**REQUIRED ACTION**
Each line in the entries that has the word "agent" has to be copied.

(Stored data)
....................
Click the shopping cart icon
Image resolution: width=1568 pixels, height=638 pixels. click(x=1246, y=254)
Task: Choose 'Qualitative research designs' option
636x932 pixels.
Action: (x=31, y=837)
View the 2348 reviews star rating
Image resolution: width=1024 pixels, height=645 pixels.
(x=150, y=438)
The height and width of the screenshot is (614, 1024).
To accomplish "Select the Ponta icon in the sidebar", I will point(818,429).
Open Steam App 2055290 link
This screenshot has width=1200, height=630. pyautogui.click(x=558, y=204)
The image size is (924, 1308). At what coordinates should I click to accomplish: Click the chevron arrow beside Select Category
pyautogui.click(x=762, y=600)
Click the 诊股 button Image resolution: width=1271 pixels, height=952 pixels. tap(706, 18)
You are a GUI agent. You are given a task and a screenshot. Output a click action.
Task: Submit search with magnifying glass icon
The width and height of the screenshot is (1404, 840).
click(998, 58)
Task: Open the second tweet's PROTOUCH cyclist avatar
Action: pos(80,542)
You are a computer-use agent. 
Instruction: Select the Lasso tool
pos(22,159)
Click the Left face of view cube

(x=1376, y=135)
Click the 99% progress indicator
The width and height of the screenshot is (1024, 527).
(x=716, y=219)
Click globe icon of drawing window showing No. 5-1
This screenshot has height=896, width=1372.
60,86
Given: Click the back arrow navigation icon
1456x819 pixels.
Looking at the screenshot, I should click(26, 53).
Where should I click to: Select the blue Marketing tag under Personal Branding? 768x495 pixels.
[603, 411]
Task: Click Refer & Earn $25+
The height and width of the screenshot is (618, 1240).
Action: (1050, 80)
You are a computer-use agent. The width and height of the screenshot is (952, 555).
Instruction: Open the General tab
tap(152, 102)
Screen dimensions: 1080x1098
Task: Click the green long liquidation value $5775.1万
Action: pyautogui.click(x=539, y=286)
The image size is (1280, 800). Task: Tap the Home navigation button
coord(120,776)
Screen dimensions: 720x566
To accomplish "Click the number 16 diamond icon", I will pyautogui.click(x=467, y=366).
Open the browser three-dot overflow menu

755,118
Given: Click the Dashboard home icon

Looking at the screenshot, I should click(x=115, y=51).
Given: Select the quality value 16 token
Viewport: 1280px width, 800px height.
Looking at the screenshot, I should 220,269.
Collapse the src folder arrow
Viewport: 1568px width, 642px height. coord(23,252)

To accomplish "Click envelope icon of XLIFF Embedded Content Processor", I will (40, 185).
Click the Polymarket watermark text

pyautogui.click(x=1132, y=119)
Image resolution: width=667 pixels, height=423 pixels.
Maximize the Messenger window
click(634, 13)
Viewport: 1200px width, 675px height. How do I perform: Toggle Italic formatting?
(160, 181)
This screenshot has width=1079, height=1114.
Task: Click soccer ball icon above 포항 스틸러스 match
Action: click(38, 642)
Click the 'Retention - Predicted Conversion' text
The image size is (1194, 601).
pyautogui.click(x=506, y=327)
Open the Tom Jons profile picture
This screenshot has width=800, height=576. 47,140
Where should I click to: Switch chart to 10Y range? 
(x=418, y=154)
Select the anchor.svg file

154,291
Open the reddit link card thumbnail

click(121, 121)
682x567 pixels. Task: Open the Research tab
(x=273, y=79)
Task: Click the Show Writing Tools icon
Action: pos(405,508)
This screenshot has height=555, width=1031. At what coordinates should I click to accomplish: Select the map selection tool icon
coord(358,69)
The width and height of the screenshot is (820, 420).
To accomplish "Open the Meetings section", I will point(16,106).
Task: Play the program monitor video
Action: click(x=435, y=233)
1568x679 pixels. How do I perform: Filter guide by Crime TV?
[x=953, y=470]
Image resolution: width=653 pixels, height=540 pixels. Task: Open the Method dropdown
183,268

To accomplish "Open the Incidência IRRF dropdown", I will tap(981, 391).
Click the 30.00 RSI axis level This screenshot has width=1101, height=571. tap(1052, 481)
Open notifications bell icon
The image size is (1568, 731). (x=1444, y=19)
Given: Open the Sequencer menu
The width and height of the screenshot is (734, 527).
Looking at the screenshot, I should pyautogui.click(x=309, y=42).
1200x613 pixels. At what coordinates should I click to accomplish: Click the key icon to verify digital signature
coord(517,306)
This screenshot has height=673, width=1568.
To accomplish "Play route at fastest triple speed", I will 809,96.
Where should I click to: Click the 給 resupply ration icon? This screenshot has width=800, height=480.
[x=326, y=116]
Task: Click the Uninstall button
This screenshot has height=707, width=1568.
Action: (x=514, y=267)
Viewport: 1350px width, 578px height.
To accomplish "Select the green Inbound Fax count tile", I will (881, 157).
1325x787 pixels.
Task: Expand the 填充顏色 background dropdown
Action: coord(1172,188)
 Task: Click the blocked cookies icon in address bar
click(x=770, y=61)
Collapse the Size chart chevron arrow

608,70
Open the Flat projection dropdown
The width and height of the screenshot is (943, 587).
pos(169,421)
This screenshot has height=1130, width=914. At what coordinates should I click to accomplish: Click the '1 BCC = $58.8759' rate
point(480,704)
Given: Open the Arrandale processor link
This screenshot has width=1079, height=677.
....................
**WRITTEN RESPONSE**
You are a GUI agent. You are given a task and a screenshot. Output a click action.
You are a computer-use agent. 
You are a computer-use agent. The width and height of the screenshot is (952, 555).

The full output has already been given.